Mas voltando aos europeus: poucos homens já casados e com filhos vieram do Reino para povoar as capitânias hereditárias. Os que trouxeram suas famílias, pertenciam sobretudo à nobreza portuguesa sendo encarregados de assuntos administrativos. Eles pouco ficavam por aqui e logo partiam para servir el-rei em outras terras na África ou nas Índias. Na Colônia ficavam mesmo aqueles que viviam com as índias e seus descendentes, os mamelucos.

Mas será que todos achavam boa a ideia de juntar homens brancos com índias? Muitos desejavam a vinda de mais gente para garantir a ocupação da terra. Em 1561, por exemplo, os oficiais da Câmara de São Paulo chegaram a escrever ao rei, pedindo que esse mandasse para cá até ladrões e degredados.

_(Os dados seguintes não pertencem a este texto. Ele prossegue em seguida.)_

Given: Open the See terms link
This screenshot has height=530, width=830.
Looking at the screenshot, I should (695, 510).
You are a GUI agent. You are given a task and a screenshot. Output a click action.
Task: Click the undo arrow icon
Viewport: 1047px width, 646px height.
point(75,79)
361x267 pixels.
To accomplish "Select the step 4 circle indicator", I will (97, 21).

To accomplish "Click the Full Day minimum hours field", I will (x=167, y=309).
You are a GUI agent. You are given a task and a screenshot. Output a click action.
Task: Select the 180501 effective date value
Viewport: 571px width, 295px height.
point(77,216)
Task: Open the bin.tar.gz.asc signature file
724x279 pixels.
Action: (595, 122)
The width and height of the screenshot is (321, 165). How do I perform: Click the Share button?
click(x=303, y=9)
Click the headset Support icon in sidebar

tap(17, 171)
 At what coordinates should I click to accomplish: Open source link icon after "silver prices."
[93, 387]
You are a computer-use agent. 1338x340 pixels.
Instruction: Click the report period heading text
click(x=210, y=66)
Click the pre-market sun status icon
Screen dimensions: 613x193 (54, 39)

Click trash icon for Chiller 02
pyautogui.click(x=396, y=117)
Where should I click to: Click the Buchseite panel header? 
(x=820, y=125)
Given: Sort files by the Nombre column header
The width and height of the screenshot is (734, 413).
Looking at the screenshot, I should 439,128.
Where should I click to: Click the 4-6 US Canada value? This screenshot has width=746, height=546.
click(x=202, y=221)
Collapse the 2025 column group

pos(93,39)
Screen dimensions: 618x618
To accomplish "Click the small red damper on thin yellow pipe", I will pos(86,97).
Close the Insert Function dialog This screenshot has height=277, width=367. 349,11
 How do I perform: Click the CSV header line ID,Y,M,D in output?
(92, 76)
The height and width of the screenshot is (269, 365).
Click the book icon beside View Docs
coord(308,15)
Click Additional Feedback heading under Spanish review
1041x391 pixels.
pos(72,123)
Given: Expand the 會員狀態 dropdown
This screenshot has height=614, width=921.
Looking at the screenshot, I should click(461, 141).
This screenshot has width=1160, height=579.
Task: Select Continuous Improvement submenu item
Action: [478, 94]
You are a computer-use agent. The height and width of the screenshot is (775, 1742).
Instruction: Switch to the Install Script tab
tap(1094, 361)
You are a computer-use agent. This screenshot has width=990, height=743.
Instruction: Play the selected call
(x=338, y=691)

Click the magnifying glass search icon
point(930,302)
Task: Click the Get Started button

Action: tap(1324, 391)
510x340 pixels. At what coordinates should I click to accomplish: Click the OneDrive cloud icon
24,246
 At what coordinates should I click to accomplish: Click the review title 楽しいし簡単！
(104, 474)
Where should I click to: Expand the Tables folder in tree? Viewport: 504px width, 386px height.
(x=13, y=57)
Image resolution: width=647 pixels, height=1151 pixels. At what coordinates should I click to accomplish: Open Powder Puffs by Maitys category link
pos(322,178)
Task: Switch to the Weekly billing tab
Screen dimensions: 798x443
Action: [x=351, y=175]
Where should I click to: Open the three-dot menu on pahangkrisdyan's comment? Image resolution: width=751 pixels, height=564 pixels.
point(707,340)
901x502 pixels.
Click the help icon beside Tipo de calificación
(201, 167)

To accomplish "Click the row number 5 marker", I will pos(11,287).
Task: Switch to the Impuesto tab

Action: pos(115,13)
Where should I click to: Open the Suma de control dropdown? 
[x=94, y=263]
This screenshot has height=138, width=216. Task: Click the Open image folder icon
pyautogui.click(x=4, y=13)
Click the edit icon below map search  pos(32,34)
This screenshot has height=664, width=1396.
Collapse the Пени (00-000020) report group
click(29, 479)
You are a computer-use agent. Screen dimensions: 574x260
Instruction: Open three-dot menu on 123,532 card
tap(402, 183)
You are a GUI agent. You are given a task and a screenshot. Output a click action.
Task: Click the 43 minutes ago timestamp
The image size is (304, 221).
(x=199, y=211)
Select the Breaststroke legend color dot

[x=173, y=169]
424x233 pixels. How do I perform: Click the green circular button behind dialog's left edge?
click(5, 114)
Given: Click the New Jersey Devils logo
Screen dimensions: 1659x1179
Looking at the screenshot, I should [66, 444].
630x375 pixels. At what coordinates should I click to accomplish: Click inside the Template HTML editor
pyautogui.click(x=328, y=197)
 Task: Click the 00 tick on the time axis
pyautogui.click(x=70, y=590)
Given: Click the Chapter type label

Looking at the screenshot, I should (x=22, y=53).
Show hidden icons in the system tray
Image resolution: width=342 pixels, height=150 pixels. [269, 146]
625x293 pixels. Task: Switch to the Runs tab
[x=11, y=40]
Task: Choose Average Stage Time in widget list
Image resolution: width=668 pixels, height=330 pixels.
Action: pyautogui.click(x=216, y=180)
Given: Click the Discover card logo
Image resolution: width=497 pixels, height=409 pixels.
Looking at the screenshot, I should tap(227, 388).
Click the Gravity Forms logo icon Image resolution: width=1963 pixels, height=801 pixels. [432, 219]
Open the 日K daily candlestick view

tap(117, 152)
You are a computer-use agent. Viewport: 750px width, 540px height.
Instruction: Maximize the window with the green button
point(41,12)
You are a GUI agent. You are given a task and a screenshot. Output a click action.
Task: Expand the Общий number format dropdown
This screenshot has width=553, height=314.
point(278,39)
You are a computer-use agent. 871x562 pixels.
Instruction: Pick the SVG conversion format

Diziam eles que “há muitas mulheres da terra mestiças com quem casarão e povoarão a terra”. Mas havia outro grupo que torcia o nariz para a idaia de casamentos entre portugueses e índias: eram os padres jesuítas. Preocupados em combater os amancebamentos ou concubinatos, os padres escreviam pedindo  que mandassem para cá, até mulheres “órfãs  e prostitutas”. Os ricos casariam com as primeiras, e os pobres com as segundas.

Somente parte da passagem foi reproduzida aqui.